** Opening SUPPLIED INFORMATION block **

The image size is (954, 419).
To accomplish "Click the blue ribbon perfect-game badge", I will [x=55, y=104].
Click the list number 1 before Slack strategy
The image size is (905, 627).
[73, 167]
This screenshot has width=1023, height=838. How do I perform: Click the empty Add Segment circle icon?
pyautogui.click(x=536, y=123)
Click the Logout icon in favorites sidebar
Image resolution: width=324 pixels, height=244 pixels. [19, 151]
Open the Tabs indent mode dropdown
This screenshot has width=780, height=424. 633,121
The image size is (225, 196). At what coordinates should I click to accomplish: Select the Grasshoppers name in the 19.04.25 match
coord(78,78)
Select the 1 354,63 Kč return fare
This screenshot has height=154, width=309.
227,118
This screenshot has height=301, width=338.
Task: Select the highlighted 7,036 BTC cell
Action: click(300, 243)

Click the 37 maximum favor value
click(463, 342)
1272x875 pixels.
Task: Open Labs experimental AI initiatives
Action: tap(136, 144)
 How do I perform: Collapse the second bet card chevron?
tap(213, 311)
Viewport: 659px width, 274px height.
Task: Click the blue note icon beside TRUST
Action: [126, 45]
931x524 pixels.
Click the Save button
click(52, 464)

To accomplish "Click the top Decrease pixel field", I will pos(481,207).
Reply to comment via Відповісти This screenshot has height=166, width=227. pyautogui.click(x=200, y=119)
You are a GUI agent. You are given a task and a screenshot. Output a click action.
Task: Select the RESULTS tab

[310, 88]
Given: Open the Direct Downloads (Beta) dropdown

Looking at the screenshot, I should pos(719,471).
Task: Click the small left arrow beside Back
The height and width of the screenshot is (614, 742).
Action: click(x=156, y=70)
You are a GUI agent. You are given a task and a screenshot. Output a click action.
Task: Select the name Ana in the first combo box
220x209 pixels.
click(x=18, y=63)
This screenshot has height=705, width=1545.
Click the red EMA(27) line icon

** Closing SUPPLIED INFORMATION block **

- [WORK INSTRUCTIONS] Repeat the data word for word.

- [ANSWER TO THE EXERCISE]
The image size is (954, 419).
To accomplish "Click the blue ribbon perfect-game badge", I will [x=55, y=104].
Click the list number 1 before Slack strategy
The image size is (905, 627).
[73, 167]
This screenshot has width=1023, height=838. How do I perform: Click the empty Add Segment circle icon?
pyautogui.click(x=536, y=123)
Click the Logout icon in favorites sidebar
Image resolution: width=324 pixels, height=244 pixels. [19, 151]
Open the Tabs indent mode dropdown
This screenshot has width=780, height=424. 633,121
The image size is (225, 196). At what coordinates should I click to accomplish: Select the Grasshoppers name in the 19.04.25 match
coord(78,78)
Select the 1 354,63 Kč return fare
This screenshot has height=154, width=309.
227,118
This screenshot has height=301, width=338.
Task: Select the highlighted 7,036 BTC cell
Action: click(300, 243)

Click the 37 maximum favor value
click(463, 342)
1272x875 pixels.
Task: Open Labs experimental AI initiatives
Action: tap(136, 144)
 How do I perform: Collapse the second bet card chevron?
tap(213, 311)
Viewport: 659px width, 274px height.
Task: Click the blue note icon beside TRUST
Action: [126, 45]
931x524 pixels.
Click the Save button
click(52, 464)

To accomplish "Click the top Decrease pixel field", I will pos(481,207).
Reply to comment via Відповісти This screenshot has height=166, width=227. pyautogui.click(x=200, y=119)
You are a GUI agent. You are given a task and a screenshot. Output a click action.
Task: Select the RESULTS tab

[310, 88]
Given: Open the Direct Downloads (Beta) dropdown

Looking at the screenshot, I should pos(719,471).
Task: Click the small left arrow beside Back
The height and width of the screenshot is (614, 742).
Action: click(x=156, y=70)
You are a GUI agent. You are given a task and a screenshot. Output a click action.
Task: Select the name Ana in the first combo box
220x209 pixels.
click(x=18, y=63)
This screenshot has height=705, width=1545.
Click the red EMA(27) line icon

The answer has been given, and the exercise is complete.